Dean Dovolis, president of East Phillips Neighborhood Initiative (EPNI), thanked the Minneapolis delegation to the state legislature for securing the funding needed to secure the Roof Depot site. “This is a win for both the community and for Minneapolis,” said Dovolis in a statement. “We deeply appreciate the Minneapolis delegation’s assistance in reaching this historical deal to invest in a visionary model for public health and economic development.”
In a statement, Mayor Jacob Frey lauded the development. “The City’s goal since the start of this process has been to build a facility that allows us to continue to provide clean water to the people of Minneapolis,” said Mayor Frey in a press release. “This agreement would move us closer to that goal, address community wishes, and avoid double charging Minneapolis property taxpayers.
East Phillips currently has a legal case pending at the Minnesota Supreme Court alleging the city did not conduct a proper environmental review when evaluating expansion of its water yard.

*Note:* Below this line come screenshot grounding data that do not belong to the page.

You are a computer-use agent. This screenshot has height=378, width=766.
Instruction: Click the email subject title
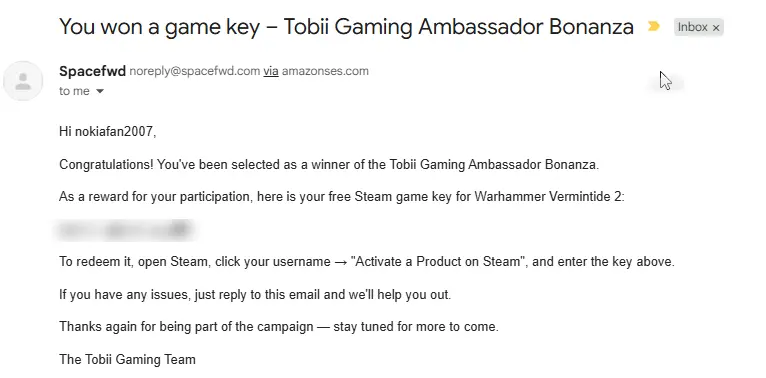coord(346,26)
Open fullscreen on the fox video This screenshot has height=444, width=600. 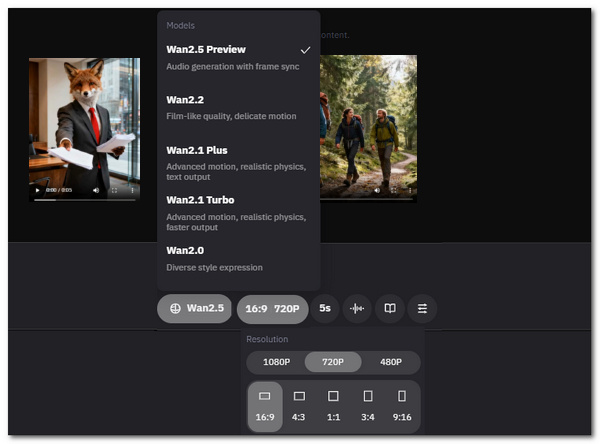tap(114, 190)
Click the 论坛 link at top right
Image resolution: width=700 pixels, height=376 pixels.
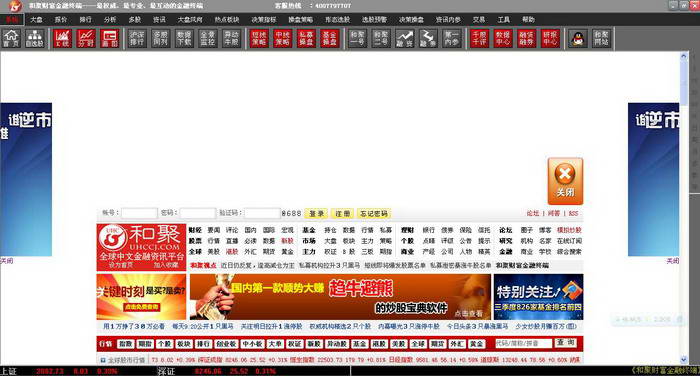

East Phillips plans to ask the court to put the case on hold until the purchase process is completed.
Meanwhile, earlier in May the planning commission voted to continue an item to rezone and approve two conditional-use permits for the Roof Depot site, with representative and Hennepin County Commissioner Angela Conley, citing the need to wait for the conclusion of legal proceedings. The rezoning would allow development that produces objectionable noise, odor, vibration and glare associated with producing raw materials, while the conditional-use permits would allow the city to expand its existing water yard and build a new parking garage.
The city planning commission also deadlocked on a resolution to deny rezoning of the Roof Depot site to allow for a parking facility. Transportation advocate and Park Board representative Becky Alper moved to deny rezoning for a parking facility for the Roof Depot because she found the project, which would increase transportation pollution and contradict the city’s environmental justice goals, would also degrade the safety of those who use the streets surrounding the site.
Alper added that every street surrounding the site is part of the city’s high-injury corridor, where the majority of car crashes occur. The neighborhood, she adds, is also home to the nation’s only public housing project that prioritizes Native Americans, who are disproportionately affected by vehicular-related accidents.